Bang was born in Seeland in 1858. During his sojourn among foreigners he has been at various times journalist, author, playwright, until he now stands first among Danish writers of the modern realistic school, for Drachmann can not be accounted to any school for any length of time.
Outside of his critical writings his works form a series of naturalistic romances and novels, showing a deep knowledge of the sad side of life, all the way from his first novel, called “Hopeless Struggle,” published in 1880, to “Alive or Dead,” published in 1900, including the very remarkable play, “Ellen Urne,” and his short stories. “Irene Holm” is as inconclusive as life itself, and that is what it is intended to be; that is the author’s conception of art when dealing with life.
IRENE HOLM
BY HERMANN BANG
Translated by Grace Isabel Colbron.

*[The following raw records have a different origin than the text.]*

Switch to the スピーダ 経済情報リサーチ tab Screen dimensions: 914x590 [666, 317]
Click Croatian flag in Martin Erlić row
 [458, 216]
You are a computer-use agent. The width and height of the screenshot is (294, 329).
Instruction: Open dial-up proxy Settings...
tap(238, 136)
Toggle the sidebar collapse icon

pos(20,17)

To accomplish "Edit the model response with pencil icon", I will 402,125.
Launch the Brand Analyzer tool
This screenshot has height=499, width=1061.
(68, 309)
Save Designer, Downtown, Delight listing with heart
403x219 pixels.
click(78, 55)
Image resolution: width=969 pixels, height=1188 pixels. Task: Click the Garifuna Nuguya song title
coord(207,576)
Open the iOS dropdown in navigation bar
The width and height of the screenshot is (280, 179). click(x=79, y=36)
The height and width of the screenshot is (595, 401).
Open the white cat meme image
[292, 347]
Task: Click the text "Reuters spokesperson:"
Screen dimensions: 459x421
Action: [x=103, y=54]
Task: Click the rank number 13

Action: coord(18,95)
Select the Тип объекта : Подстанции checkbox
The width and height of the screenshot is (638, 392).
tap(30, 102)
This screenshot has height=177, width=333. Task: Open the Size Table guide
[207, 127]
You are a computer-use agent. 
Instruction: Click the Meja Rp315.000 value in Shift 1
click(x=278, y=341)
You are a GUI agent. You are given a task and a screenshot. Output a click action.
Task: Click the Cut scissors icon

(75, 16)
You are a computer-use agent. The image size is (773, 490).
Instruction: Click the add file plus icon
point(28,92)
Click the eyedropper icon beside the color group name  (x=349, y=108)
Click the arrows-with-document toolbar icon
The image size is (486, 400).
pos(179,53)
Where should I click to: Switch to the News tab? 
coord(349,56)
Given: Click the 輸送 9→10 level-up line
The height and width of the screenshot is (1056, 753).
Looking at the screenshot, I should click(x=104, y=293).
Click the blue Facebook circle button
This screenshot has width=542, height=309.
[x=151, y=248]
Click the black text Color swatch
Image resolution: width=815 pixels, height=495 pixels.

Copyright, 1907, by P. F. Collier & Son.
I
One Sunday morning, after service, the bailiff’s son announced to the gathering at the meeting-stone outside the church that Miss Irene Holm, dancer from the Royal Theatre in Copenhagen, would open a course for dancing and deportment, for children, ladies, and gentlemen, if a sufficient number of subscribers could be found. The lessons would begin the first of November, in the inn, and the price would be five crowns for each child, with a discount for several in the same family.
Seven names were signed. Jens Larsens put up his three on the discount.